From Australia, it perhaps wasn’t too surprising to see “Murdoch” from prolific playwright David Williamson and the Melbourne Theatre Company. It’s a play—actually, more of a fast-moving montage—about the life and times of you-know-who, the grandly belligerent, piranha-hungry media tycoon Rupert Murdoch, who is played by two different actors, the young Rupert, imagined by Murdoch himself as quite the dashing lad, and the older Murdoch we all know and often despise, smug, a little dicey, self-justified and grasping, as he and his alter ego snatch up a bagful of media enterprises, from newspapers in Australia, the United Kingdom and the U.S., especially New York, to satellites , television networks and Hollywood studios, in a preposterous exercise of constant brinksmanship.
“Murdoch,”,like many of the offerings in this far-reaching festival, may not be everyone’s cup of Aussie tea, but for the longtime newsies among us, it stung and fascinated. This “Murdoch” is practically a visceral history of what’s happened to the print portion of the media industry -- its take over by both technology and the scaly tastes who get close to their goal of world domination by appeasing the tastes of bottom feeders.
“Murdoch” moved along at a clip—marriages, mom, friendships with the rich and powerful, forays into controlling politics—Blair, Thatcher—the gobbling up of Fox which oddly enough offered up the enduring and endearing “The Simpsons.” For a good part of the evening, this was good and nasty fun, but in a way it’s a little like Murdoch’s hunger itself—there’s just so many buyouts, betrayals, astounding pronouncements and property grabs a body can take, however entertaining it may be.
In terms of the festival, there’s much, much more to come.

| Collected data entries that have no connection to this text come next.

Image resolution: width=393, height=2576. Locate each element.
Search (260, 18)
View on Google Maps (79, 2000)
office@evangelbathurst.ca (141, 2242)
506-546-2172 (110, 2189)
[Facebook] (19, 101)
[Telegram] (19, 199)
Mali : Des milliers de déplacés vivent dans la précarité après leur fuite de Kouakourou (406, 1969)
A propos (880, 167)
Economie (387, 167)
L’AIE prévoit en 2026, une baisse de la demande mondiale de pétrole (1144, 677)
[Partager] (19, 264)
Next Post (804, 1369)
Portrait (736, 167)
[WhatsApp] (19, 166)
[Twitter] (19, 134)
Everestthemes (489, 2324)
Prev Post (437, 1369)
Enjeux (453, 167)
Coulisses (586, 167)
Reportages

There’s “Green Snake” from China in the Terrace Theatre March 27 through 30; “Not By Bread Alone” from the Nalag ‘at Theater Deaf-Blind Acting Ensemble from Israel, March 25 to 26; “Penny Plain” from the Ronnie Burkett Theatre of Marionettes in Canada, March 20 and 22, and a staged reading of the powerful “Fallujah” by Heater Raffo and Tobin Stokes from Canada.
And speaking of marionettes, there’s a production of “A Midsummer Night’s Dream”, (March 20-23 in the Eisenhower Theatre) from Bristol Old Vic, in association with Handspring Puppet Company from South Africa, the folks who brought you the vivid and moving horse puppets and marionettes in “War Horse.” A sampling of their handiwork is on display in the Hall of Nations, as is an installation entitled “Pequeno Teatro" (“Little Theater”).
For young audiences, there’s also “The Adventures of Robin Hood” from Scotland’s Visible Fictions, co-commissioned with the Kennedy Center Theater for Young Audiences, March 28 through April 6 in the Family Theater.
Photos: World Stages: A Midsummer Night's Dream, Bristol Old Vic & Handspring Puppet Company (England & South Africa); playing from March 20 through 23 at the Eisenhower Theater.